In the afternoon, after church and a BBQ social, the boy and his father came home. The ants had built their city in two halves, and where the halves met workers hefted the dead bodies of their comrades on their backs to carry them to their district cemeteries. What happened? asked the boy.
It happens, the father said.
It does?
That's what they said. Where I got them.
Should we do anything? If he squinted the boy could see his reflection in the glass. He looked warped, and he could tell he looked as if he were going to cry.
Never do anything, said the father. Just watch. They're ventilated. He shrugged and turned to leave. They can't get out, but they can breathe the outside air. That's all they need.
The boy stayed and watched. The father had fashioned a tiny screen over the hole in the frame, and the boy placed his eye near this and squealed when he saw an ant that looked like it considered him. He began to think it would be silly to cry over a bunch of dead ants. You're only ants, he said, making faces at them.
He thought of how it might feel to be an ant and see his giant head. He tried imagining himself where they were, crawling through tunnels of dirt. It was scary, he found, to think of his world held in place by two thin panes of glass, balanced between a gulf of inaccessible world on either side. But maybe he wouldn't be able to see that far, like the way we can't see all the stars from earth. Still, he thought, there's that screen they can walk up to and peek out. The larger world. If he were an ant, he decided, he'd go to that vent every day and wait for it to open.
The boy looked out the window of the garage door and almost laughed at the thought of an enormous face coming in from the blue sky to peer at him and make faces. Then he felt funny in a different way. The sky was getting darker and his head felt light. Dad, he whispered. He tried to turn from the window, but everything had gone black. Dad!

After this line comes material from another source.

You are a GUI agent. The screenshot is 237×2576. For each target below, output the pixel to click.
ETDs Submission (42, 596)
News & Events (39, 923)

In a dream, or something like one, the garage door was made of netting and past it in the sky the boy saw his father's face made enormous, grinning, and never looking at him directly. The boy turned from the netting to his ants but instead of the farm he saw a throbbing brain and knew somehow it was his. He tapped the side with his finger and the brain jiggled, and inside, through its transparent walls, he saw tiny pieces of yellow light carrying dull, gray pieces of light to the brain's fleshy tail. The tail flexed and pushed and the gray pieces of light came out as brown pellets.
The boy opened his eyes and his father was holding him. You're okay, his father said. But the boy was not okay. His father's face was close and large, but the boy knew it was not the face in the sky because it was looking him in the eyes. His father was only another person.